Management Audit of San Francisco\'s Information Technology (IT) Practices

Management Audit of San Francisco's IT Practices

San Francisco's IT Practices must generate strategic reports capable of setting targets and securing its IT infrastructure. The city must identify assets and determine their importance. The city of San Francisco's IT Practices entails valuable data, which is an asset necessary for production and delivery of services and goods. Such an asset is also relevant in the social and economic activity of the city and welfare of citizens. Assets refer to IT equipment, information, operations, and facilities.

The loss of such assets reduces the city's competitive advantage. This arises from the financial expenses incurred and the loss of a technological advantage or unique knowledge of information. It would be difficult to reproduce or replace such an advantage. The city must worry about the loss of its reputation. In order to characterize, identify, and evaluate a threat, it can obtain relevant data from news reports, the intelligence community, and analysts who can think like terrorists. Assessment of IT threats considers speculation and assumptions because information on threats could be incomplete, vague, or scant. After identifying potential threats and characterizing them, managers of the city can then estimate the chances of hackings against the city's IT infrastructure (Freire & Stren, 2011). In case there is hacking of its infrastructure, the attackers may have the opportunity of misusing the city's assets. The city must take into account the history of past attacks and the availability of the IT infrastructure as a target. This will determine whether the city should change its IT systems and activities to stop being attractive as a target.

The Management Audit of San Francisco's Information Technology Practices must establish ways of reducing the risks. This could be achieved in various ways: through risk reduction, by minimizing vulnerabilities, reducing the consequences or isolating IT infrastructure from major populations. For every possible countermeasure, the city must determine the benefit of risk reduction. IT infrastructures have more than one counter measure that might reduce risks for data. A Budget and Legislative Analyst must evaluate the feasibility of any countermeasure. This involves determining the costs of every countermeasure (Wagner, 2010). Costs tend to be multidimensional. They could be IT installation, training, and equipment. Long-term operation costs include repair and maintenance of IT infrastructure. If the city and country of San Francisco spends on IT protection, it can result in opportunity costs. This refers to costs pertaining to inability to invest IT resources in other areas.

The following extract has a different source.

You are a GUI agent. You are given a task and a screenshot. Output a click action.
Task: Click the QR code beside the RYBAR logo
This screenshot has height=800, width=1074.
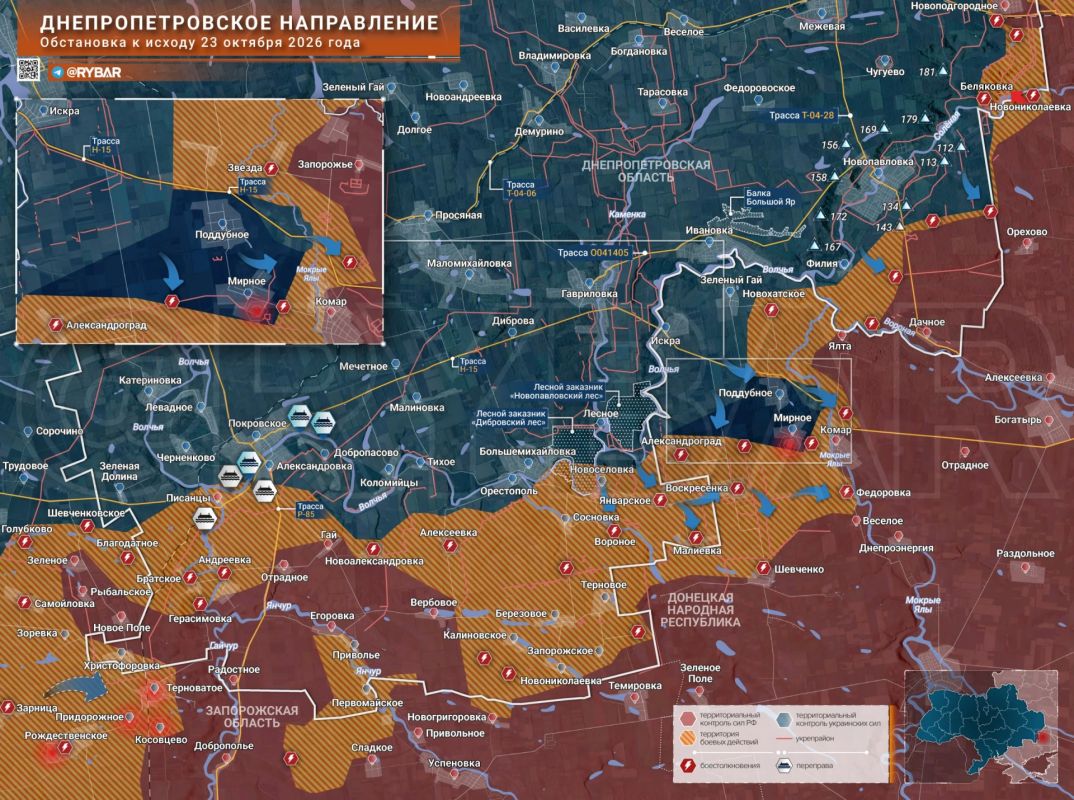pyautogui.click(x=28, y=70)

Data infrastructure - The idea of utilizing IT data infrastructure in the management and access of information across the city and country of San Francisco is evolving and the city is at the implementation stage. However, city of San Francisco lacks a strategic framework to create and guide their IT policies. This demonstrates the difficulty of the Management Audit of San Francisco's Information Technology Practices to create a data framework within the city. This data framework must be organizationally sophisticated and encompass numerous stakeholders with different levels of information of the city's problem (Goldsmith, 2009).